Escrever um livro, ter um filho e plantar uma árvore: ações que já foram, em conjunto, consideradas necessárias à realização de qualquer pessoa. Os tempos são outros e há quem já tenha feito as três coisas e não se sinta plenamente realizado. Aliás, o conceito de realização no mundo atual envolve múltiplas exigências de modo que o melhor é a separação entre o que alguém considera como sua realização e o modo como outras pessoas avaliam alguém como realizado.

Mas, o assunto é plantar árvores e comemorar o “Dia da Árvore”. Pois carrego comigo o orgulho de, certa vez, ter encontrado um pinheiro de poucos centímetros que, de alguma forma, fora arrancado do chão. Entre mim e aquela tenra futura árvore estabeleceu-se uma ligação que jamais de desfez. Eu o carreguei até perto de uma casa, nas montanhas, e cuidadosamente enterrei as suas raízes no solo.

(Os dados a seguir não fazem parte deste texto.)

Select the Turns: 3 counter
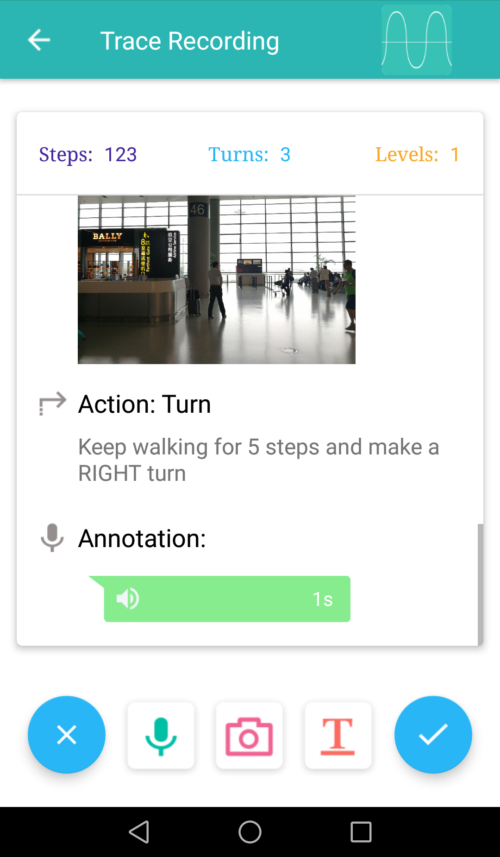[249, 154]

Passávamos, na ocasião, por um inverno muito frio e temi pela sorte do meu pinheirinho, tanto que, durante a noite, o cobria para protegê-lo dos ventos e bruscas variações de temperatura. Com tais cuidados ele sobreviveu e cresceu. Ano após ano eu o acompanhei primeiro como uma pequena árvore, depois no seu ciclo de crescimento até se tornar a portentosa árvore que ele é nos dias de hoje.

Estivemos separados ao longo dos anos, encontrando-nos apenas nas visitas ocasionais que fiz e faço às montanhas. Nós dois procriamos, eu tendo filhos e ele cercando-se de outros pinheiros de sua estirpe, gerados pelas sementes que caíram de suas pinhas.

Houve um tempo em que as montanhas foram assoladas por grandes vendavais. Nessa ocasião o meu pinheiro tremeu e houve quem temesse que ele se quebrasse e caísse sobre casas e fios de alta tensão. O perigo fez com que a prefeitura da cidadezinha onde vive o pinheiro me ligasse pedindo autorização para derrubá-lo sob ação de motosserras. Protestei, disse que esperassem, enfim a tormenta passou e ele continua até hoje em seu lugar, forte e maravilhoso.

Creio que foi por essa época que passei a perceber que os problemas ocasionais relacionados ao pinheiro coincidiam com momentos de dificuldades na minha vida. Quando da ameaça de corte dele também eu passava por tremenda crise que enfim se resolveu. Sobrevivemos, os dois, portanto. Noutra ocasião foi ele atacado por vigorosa praga que enlaçou o seu caule ameaçando-o. Justamente nesse tempo eu me recolhi durante algum tempo às montanhas visando curar algumas feridas da alma, bem a tempo de arrancar a praga e devolver a liberdade ao pinheiro.

Estamos os dois, assim, ligados fazendo-me lembrar da lenda de Meleagro que, ao nascer, teve a sua vida ligada ao fogo. Durante a sua existência, Meleagro participou de várias guerras, mas manteve-se vivo porque sua mãe cuidava fogo, mantendo-o aceso. Certo dia a mãe de Meleagro descuidou-se do fogo e, no momento em que as chamas se apagaram, Meleagro morreu.

Não tenho razões para duvidar de que se o pinheiro que plantei tivesse sido cortado eu também teria morrido. De modo que toda vez que me sinto abatido, nas ocasiões em que os problemas que me cercam parecem enormes e insolúveis, é ao meu pinheiro que recorro. A pouca força que tenho reside naquela imensidão de raízes profundas, caule vigoroso que parece tocar as nuvens e um mundo de ramos carregados de pinhas.

Entre mim e o pinheiro que plantei não é difícil prever quem deixará a vida primeiro, mas isso não me incomoda: sei que depois que eu estiver morto ele continuará lá, forte e absoluto, desafiando vendavais, contemplando por mim o mundo em que vivi.